[Data records]
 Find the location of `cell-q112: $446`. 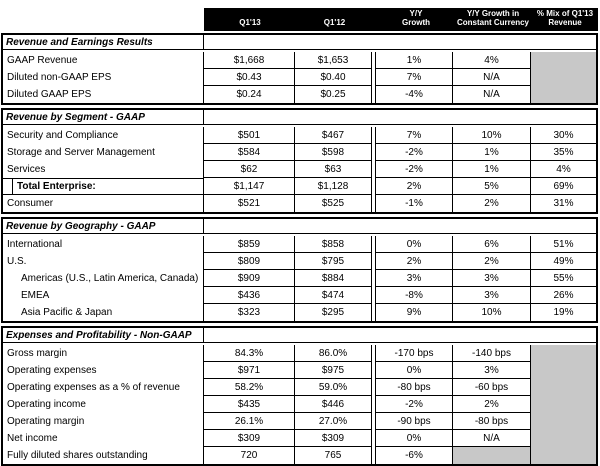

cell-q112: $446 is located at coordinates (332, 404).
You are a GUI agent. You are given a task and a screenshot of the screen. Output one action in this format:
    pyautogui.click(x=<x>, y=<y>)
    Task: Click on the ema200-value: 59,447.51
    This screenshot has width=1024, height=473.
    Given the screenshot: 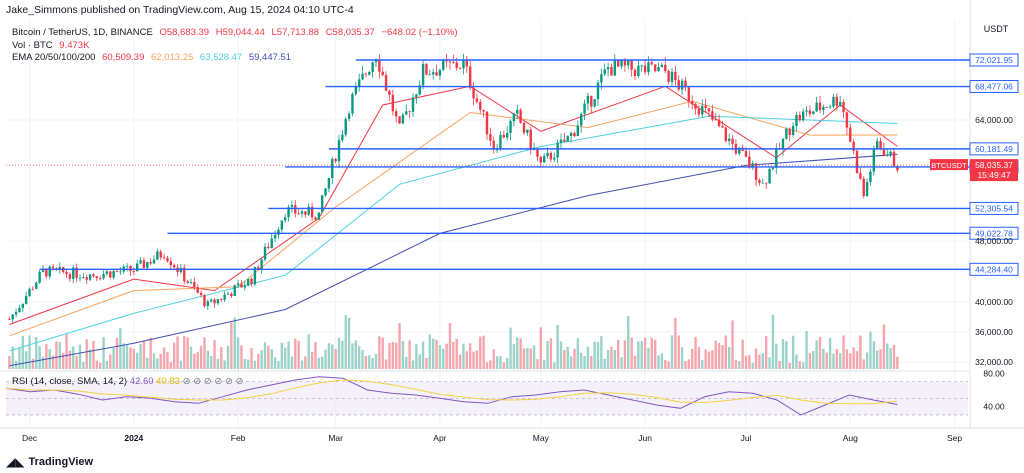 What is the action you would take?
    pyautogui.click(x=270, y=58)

[Task requirements] Print everything from the line containing "You are a GUI" down to the line containing "This screenshot has", including both of those lines, reproducing each line exactly.

[Solution below]
You are a GUI agent. You are given a task and a screenshot of the screen. Output one action in this format:
    pyautogui.click(x=<x>, y=<y>)
    Task: Click on the ema200-value: 59,447.51
    This screenshot has width=1024, height=473.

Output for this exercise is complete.